Category: Transatlantic Relations, Education
Programs promoting educational and cultural exchange between Germany and North America are important building blocks in the transatlantic relationship and should continue to serve this purpose in the future. Preparing the next generation of transatlanticists depends on them. Without appropriate support and recognition, however, such transatlantic exchange programs risk falling prey to budget cuts and being overshadowed by other strategic national priorities.Transatlantic exchange programs may not be in vogue, but they have a long and important history dating back over six decades. Much like the transatlantic relationship itself, however, these tried-and-true elements of global educational and cultural training are mostly taken for granted. Exchanges between Europe and North America are often seen as standard fare – a nice experience for an individual to have at some point but not one that will necessarily influence international political discourse or the course of world affairs. As such, they have long since ceased to be considered a priority. Now, however, as governments reconfigure funding to align more closely with strategic goals, transatlantic exchange programs must demonstrate their worth. If they fail, they risk neglect, irrelevance and possibly even extinction.

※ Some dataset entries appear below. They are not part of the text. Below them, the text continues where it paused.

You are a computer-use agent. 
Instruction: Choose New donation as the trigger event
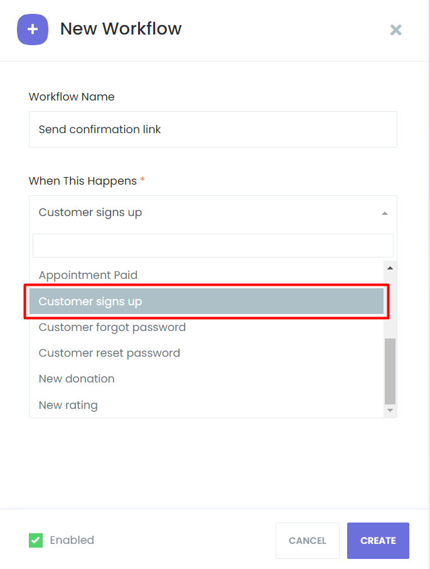(77, 379)
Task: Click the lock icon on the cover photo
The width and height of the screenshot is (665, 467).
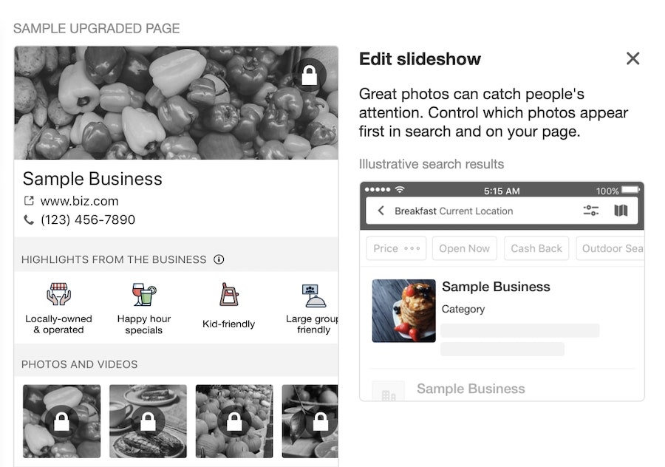Action: tap(308, 76)

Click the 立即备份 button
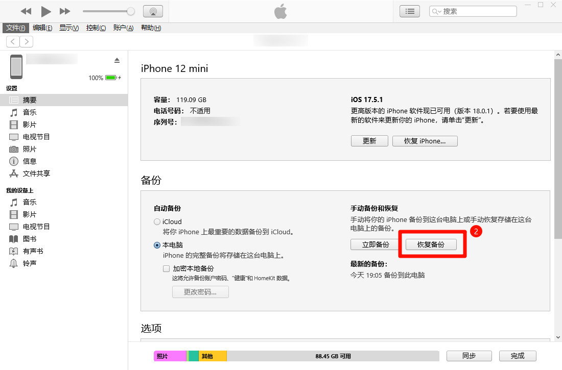376,244
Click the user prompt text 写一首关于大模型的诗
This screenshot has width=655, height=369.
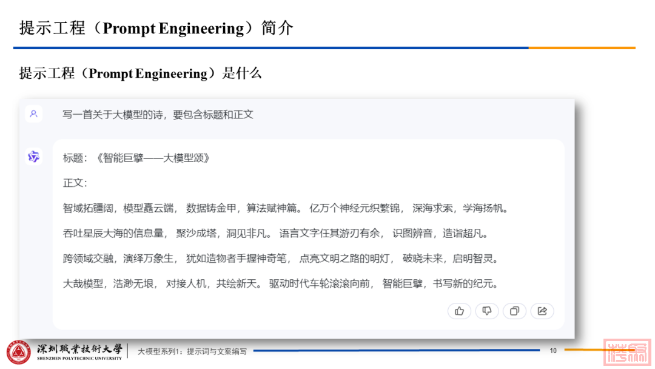tap(158, 114)
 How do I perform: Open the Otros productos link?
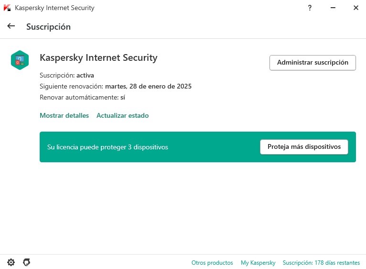(212, 263)
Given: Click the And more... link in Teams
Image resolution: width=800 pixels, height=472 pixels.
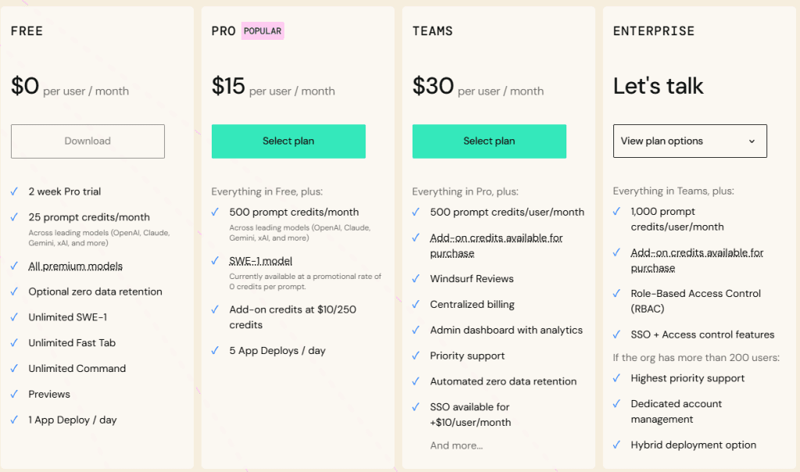Looking at the screenshot, I should coord(456,445).
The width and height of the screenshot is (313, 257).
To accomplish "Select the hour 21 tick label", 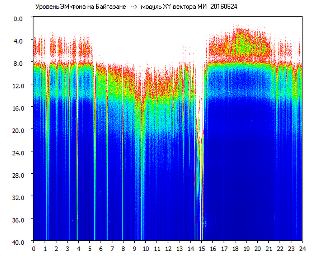I will (269, 248).
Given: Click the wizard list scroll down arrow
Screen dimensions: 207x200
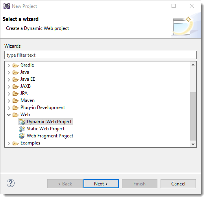Looking at the screenshot, I should (x=193, y=144).
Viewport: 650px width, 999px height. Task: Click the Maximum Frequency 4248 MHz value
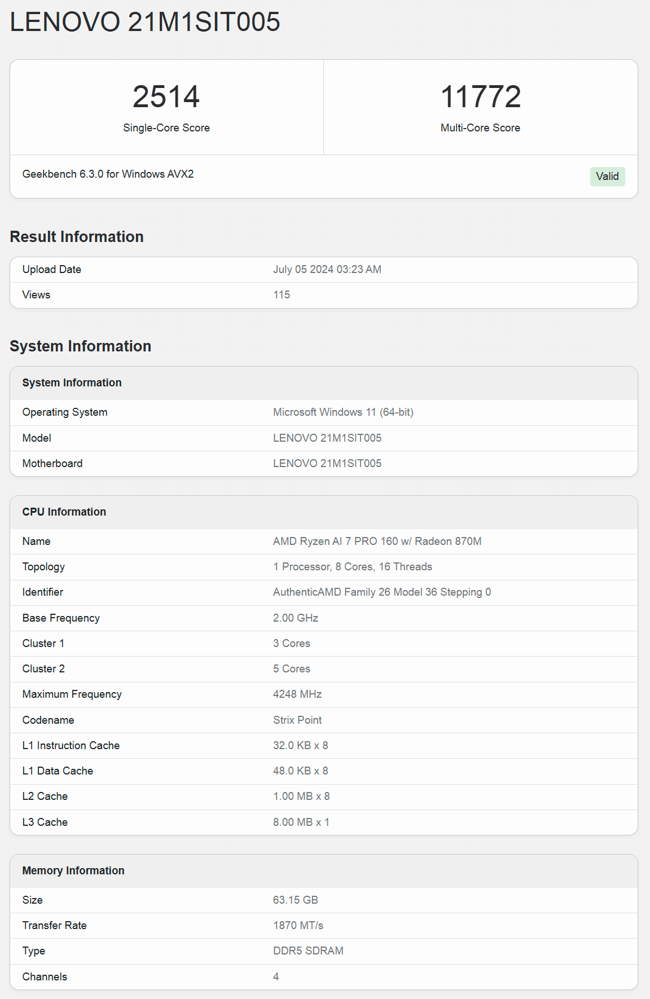[297, 694]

The chief value of exchange programs continues to be the horizon-broadening effect they have on individual participants. Transatlantic programs specifically can help transform a general interest in Europe and its culture (or, in the United States and its culture, respectively) into a lasting interest in transatlantic relations. There is no doubt that over the past sixty years the personal intercultural experiences offered by US-European exchanges forged generations of transatlanticists, offering important precursors to dynamic, cooperative transatlantic relations at higher levels. Such programs need to stay robust – and robustly funded – if future generations of policy experts, diplomats, and business, media, and cultural leaders are to value the transatlantic relationship as much as their predecessors. Otherwise these specialists could well become an endangered species.
This paper takes US-German programs as a case study.
The US and Germany are arguably the two most important individual actors in the transatlantic relationship today. Germany and the US have long cooperated on a wide spectrum of policies and programming. Twenty years after the departure of the last American soldiers from Berlin, the dynamic is still evolving, but connections between the two countries remain of critical importance.
With an appendix listing current US-German Exchange Programs.
The long history of US - European (German) exchange has been central to the transatlantic relationship, and it should continue to serve this purpose in the future. Without appropriate support and recognition from both sides of the Atlantic, however, transatlantic exchange risks falling prey to budget cuts and being overshadowed by other strategic national priorities. While priorities necessarily develop and shift over time, we should not lose sight of the overwhelmingly positive impact of transatlantic exchange programs. Programs will have to prove their worth and build innovative approaches in the future, but the fact remains that preparing the next generation of transatlanticists depends on them.